- [Goal of the exercise]: Any pictures in the records below must be left out when you repeat the lines from the line containing "Task: Click the blockquote" through the line containing "Where should I" exactly.

- [Listed records]:
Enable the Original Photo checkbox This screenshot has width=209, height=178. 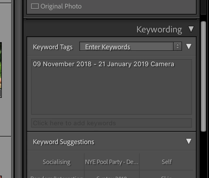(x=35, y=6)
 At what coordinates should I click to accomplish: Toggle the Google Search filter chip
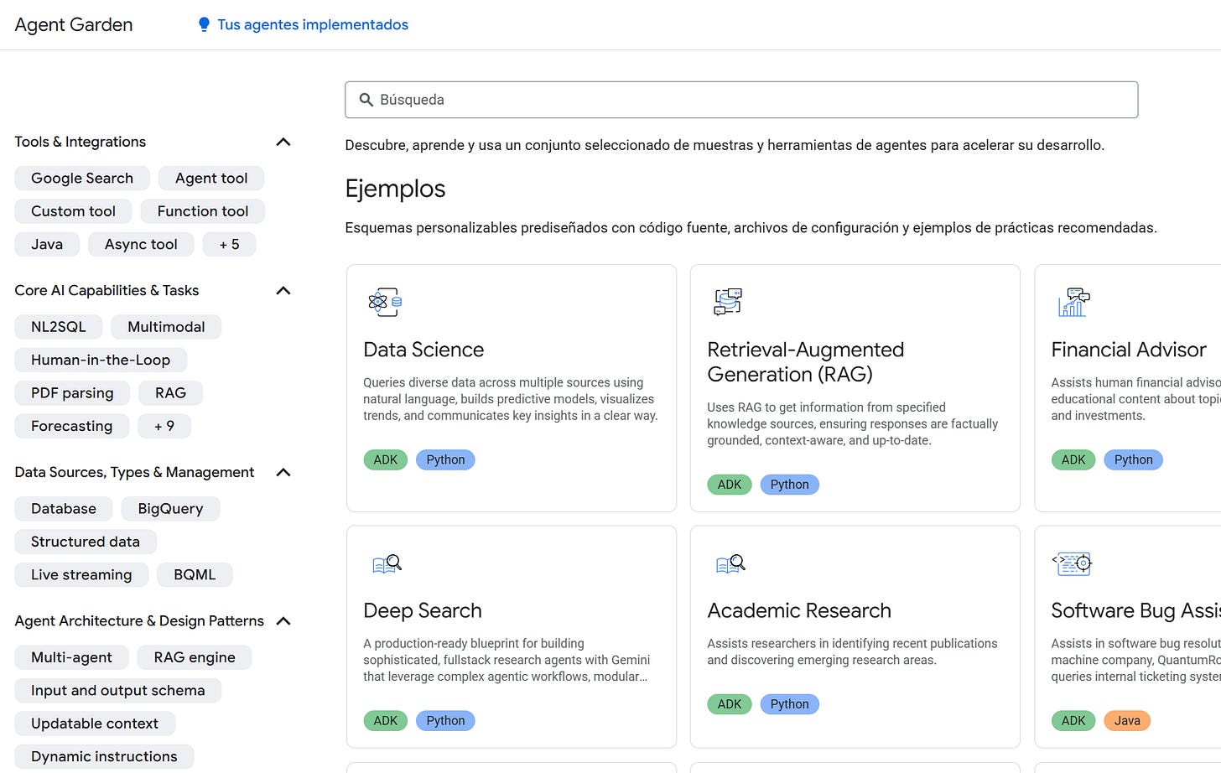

---

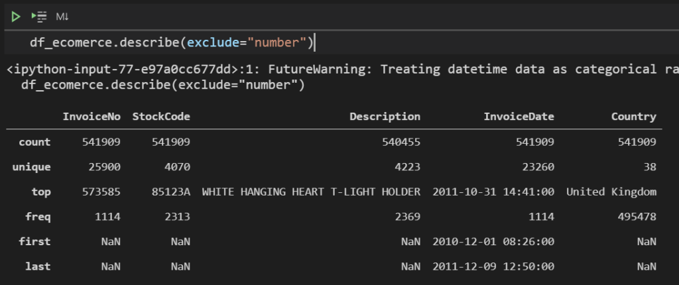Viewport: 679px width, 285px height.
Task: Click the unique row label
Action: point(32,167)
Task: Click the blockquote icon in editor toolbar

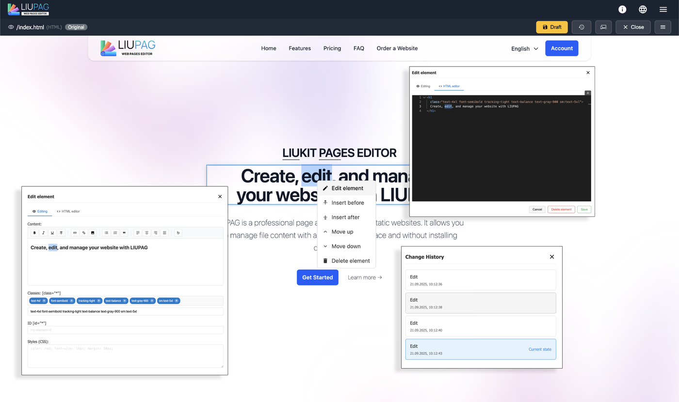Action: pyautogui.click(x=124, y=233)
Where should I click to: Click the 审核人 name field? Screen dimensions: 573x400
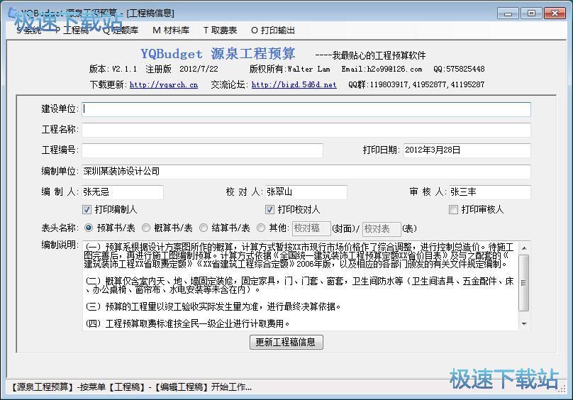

- [Output for this exercise]:
Task: Click the blockquote icon in editor toolbar

Action: pyautogui.click(x=124, y=233)
Where should I click to: Click the 审核人 name field? Screen dimensions: 573x400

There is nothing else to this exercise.